Like most of the populous could stand to lose a few, but I am nowhere near spherical. My birthplace and ancestry is southern German. Not this German…


But this German


I have a large frame, and large dense bones. In fact when I received a bone density scan the technician exclaimed "OH MY! You will never have a problem with osteoporosis." However, my muscles pale in comparison with the above picture, but you get the point. BMI does not take this in account. BMI is just weight. It does not take in account male vs. female, age, muscle vs. body fat or your the size (or extreme density) of your skeletal frame. So you could be a very short big boned football player with only a dash of body fat and be labeled obese.

According to the BMI charts my “ideal weight” is anywhere between 106 lbs and 116 lbs (I am 5 ft 1 in tall). If I really weighed that I would look disgusting.

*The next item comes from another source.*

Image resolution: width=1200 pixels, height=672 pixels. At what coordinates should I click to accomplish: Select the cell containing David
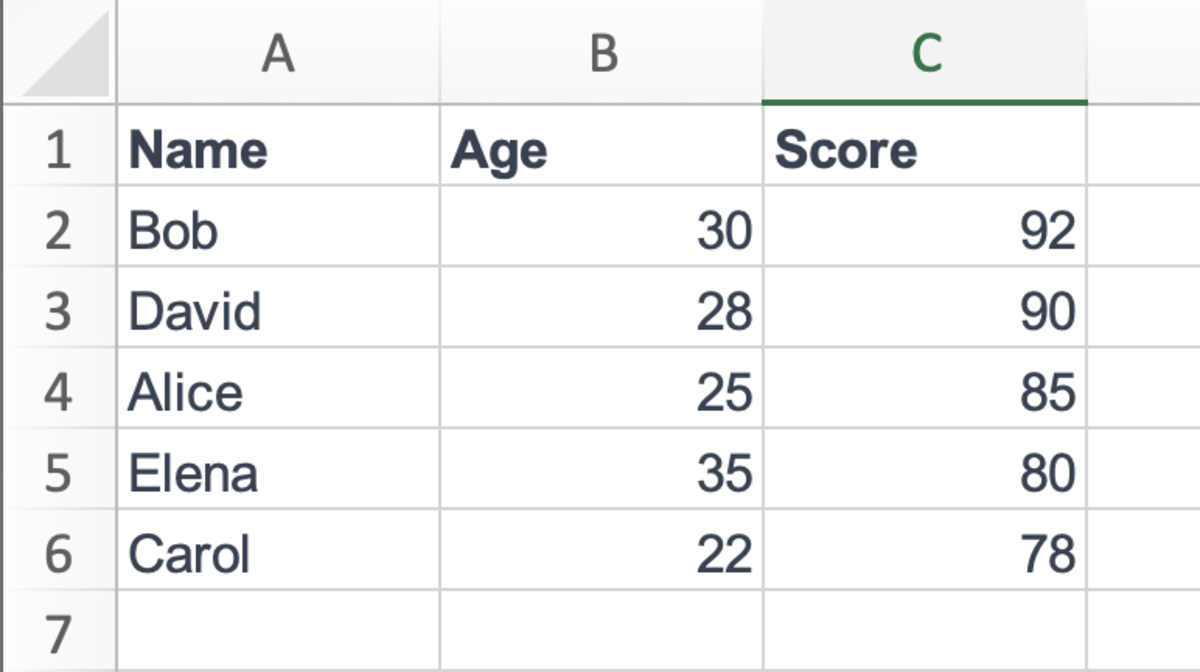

My big German bones would be popping out all over the place.

Why does this bother me?

BMI charts are widely used in the medical and insurance industries. This chart tells doctors and nurses how healthy you are and insurance companies how much to charge when covering you for medical and life insurance. Now granted it is not the only metric, but it is one of the main metrics…especially in the insurance universe.

So who was the asshat who came up with this…Adolphe Quetelet a 19th century Belgian mathematician. Yes, this widely used metric for health was invented around 1830, when washing your hands before surgery was just coming in vogue. Adolphe created the Quetelet Index of Obesity by dividing weight (kg) by the square of the persons height (meters). He did this because he was on a quest for the “average man”.

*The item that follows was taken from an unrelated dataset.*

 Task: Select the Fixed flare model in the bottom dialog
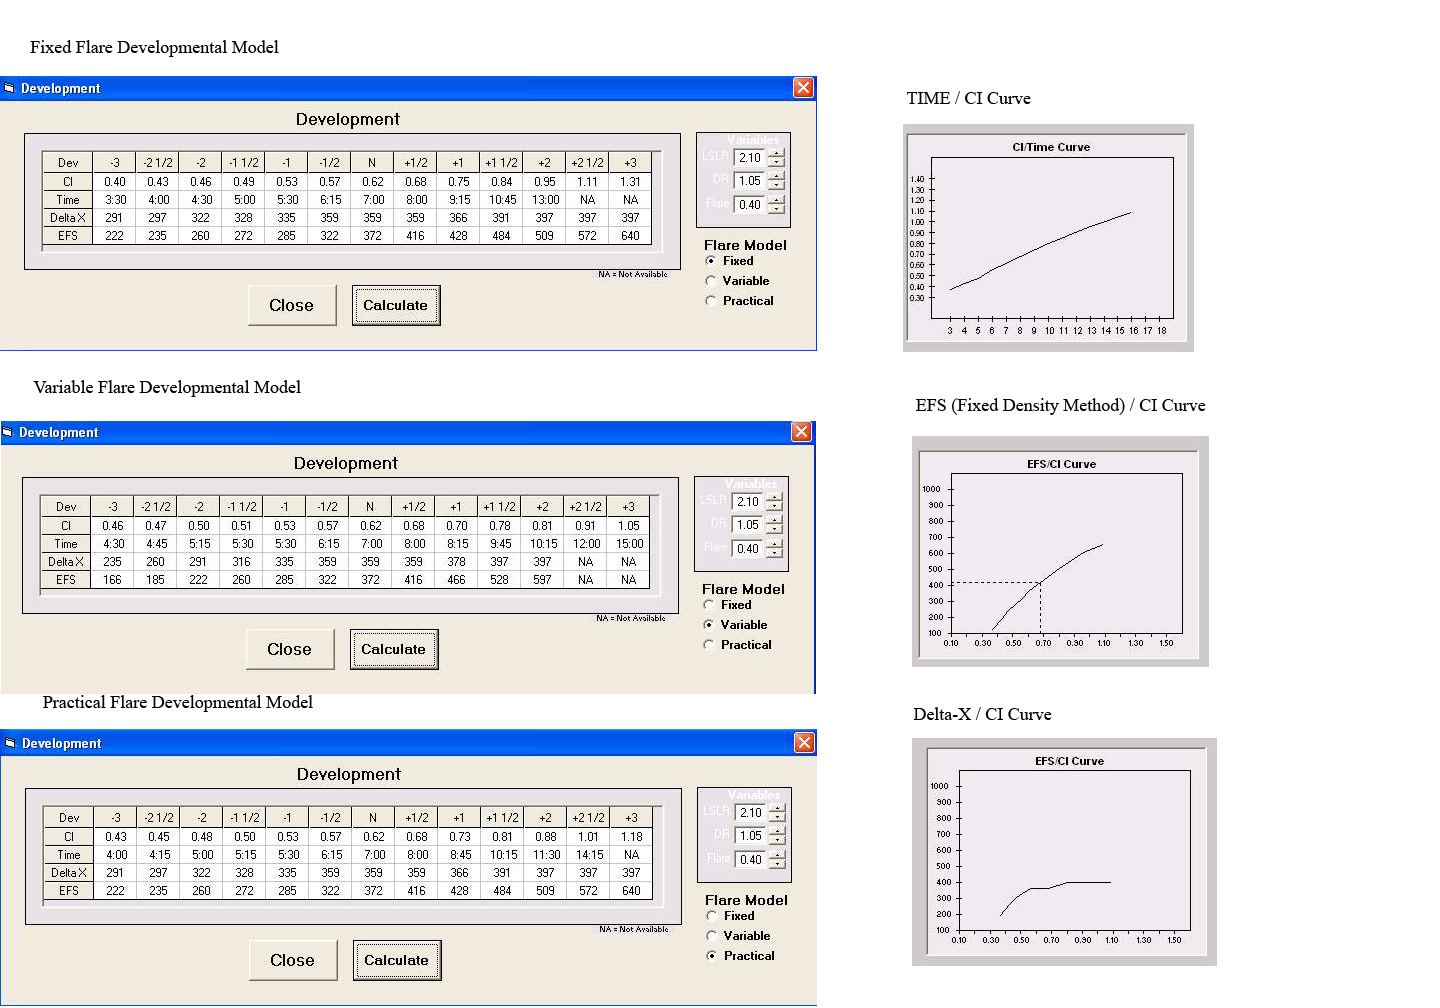[x=712, y=916]
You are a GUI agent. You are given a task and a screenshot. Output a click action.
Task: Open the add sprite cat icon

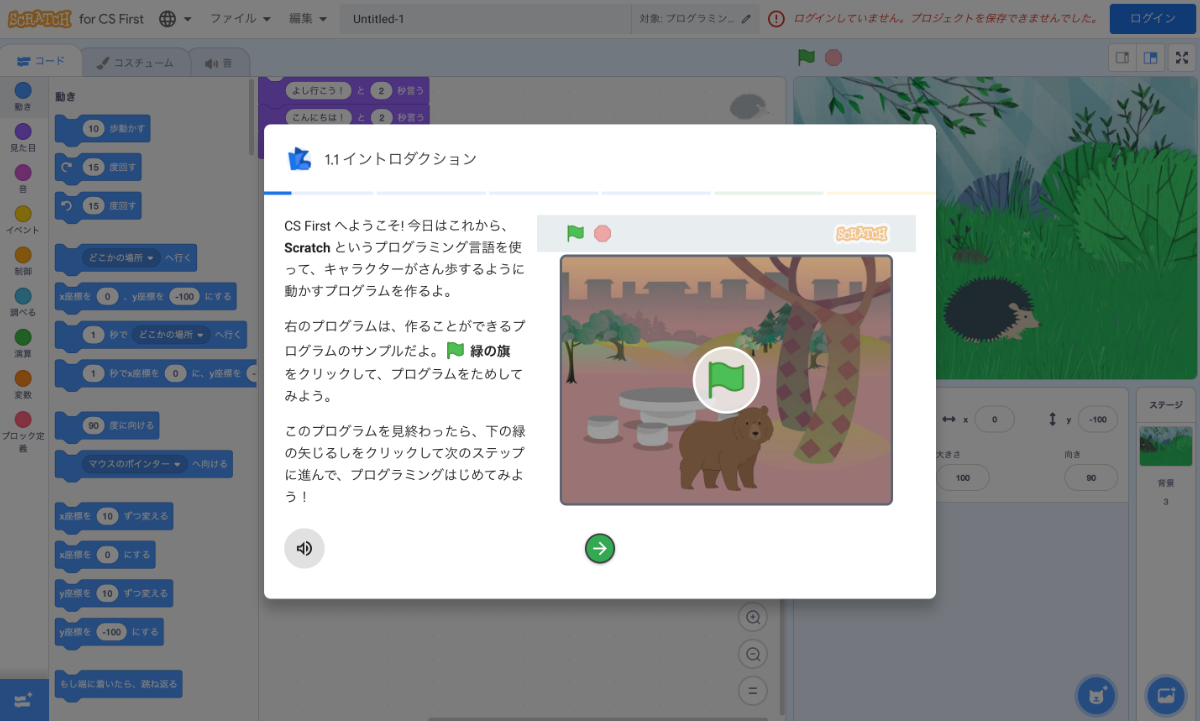click(x=1096, y=695)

He believed that through a crap load of physical measurements it was possible to determine the average physical and intellectual features of a population. Through gathering the "facts of life," the behavior of individuals could be assessed against how an "average man” would normally behave. He believed it possible to identify the underlying regularities for both normal and abnormal behavior. "Average man" could be known from graphically arraying the facts of life as bell shaped curves.

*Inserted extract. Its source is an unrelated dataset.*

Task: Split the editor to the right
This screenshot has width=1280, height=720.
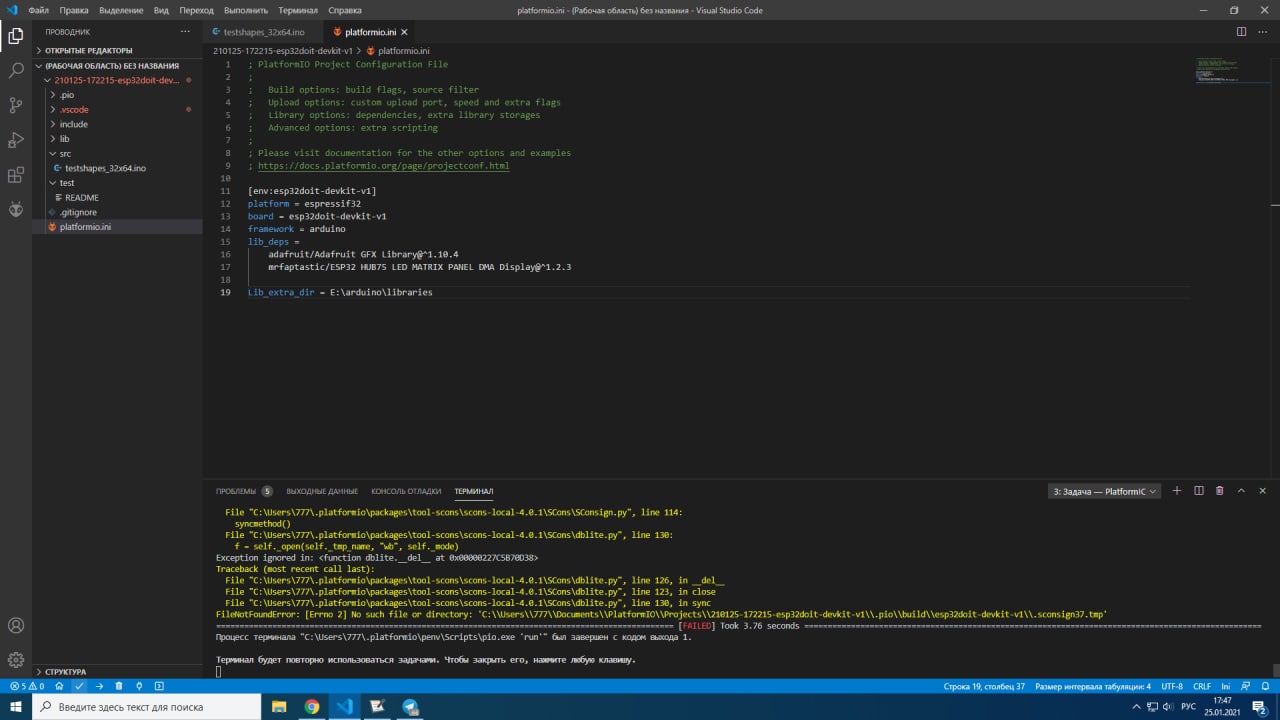Action: click(1241, 32)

Later in his work, the “average man” became the ideal. He presented as if nature was, through mutations I guess, trying to create the “average man”. Everything that was outside his normal curve were errors. Wow, that’s pleasant.

Sooo, how the hell did this guys index end up being one of the end all be all’s metrics of health? The government of course!

Before 1980, doctors generally used weight-for-height tables -- one for men and one for women -- that included ranges of body weights for each inch of height. Now granted these were still very limited because it was based on weight alone, but at least they made the distinction between male and female. BMI became an international standard for obesity measurement in the 1980s. I really don’t know how but it did. In the late 1990’s the U.S. government started pushing BMI when they launched it as a motivator to encourage healthy eating and exercise.

In 1998 the National Institutes of Health lowered the overweight threshold for BMI from 27.1 to 25 to match international guidelines. That pushed 30 million Americans from healthy to fat ass overnight. However, now if you have a BMI over 24 you are considered “at risk”, weight wise. All of this seems utterly ridiculous when looked at from afar. I have doctors, insurance companies and Nintendo telling me I am spherical…then I watch a commercial proclaiming the love for the genius who chicken fried steak. I am so torn..

2 comments:

BowserTheCat said...

I've ranted about BMI on an number of occasions. According to BMI I'm obese but my actually body fat percentage is within norms for my age/gender/height. I've just spend far far too long in the gym over the years.

damn hippie said...

I played my sister's Wii Fit for the first time xmas eve, and my Mii was spherical. I know, I'm 32 weeks prego, but it was insulting to see this stereotype so unashamedly portrayed. I proudly told the program I planned on gaining 5 more pounds in the next 2 months. And it's all based on an old-ass system of measurement that never incorporated different body types to begin with. No wonder we all want to look anorexic.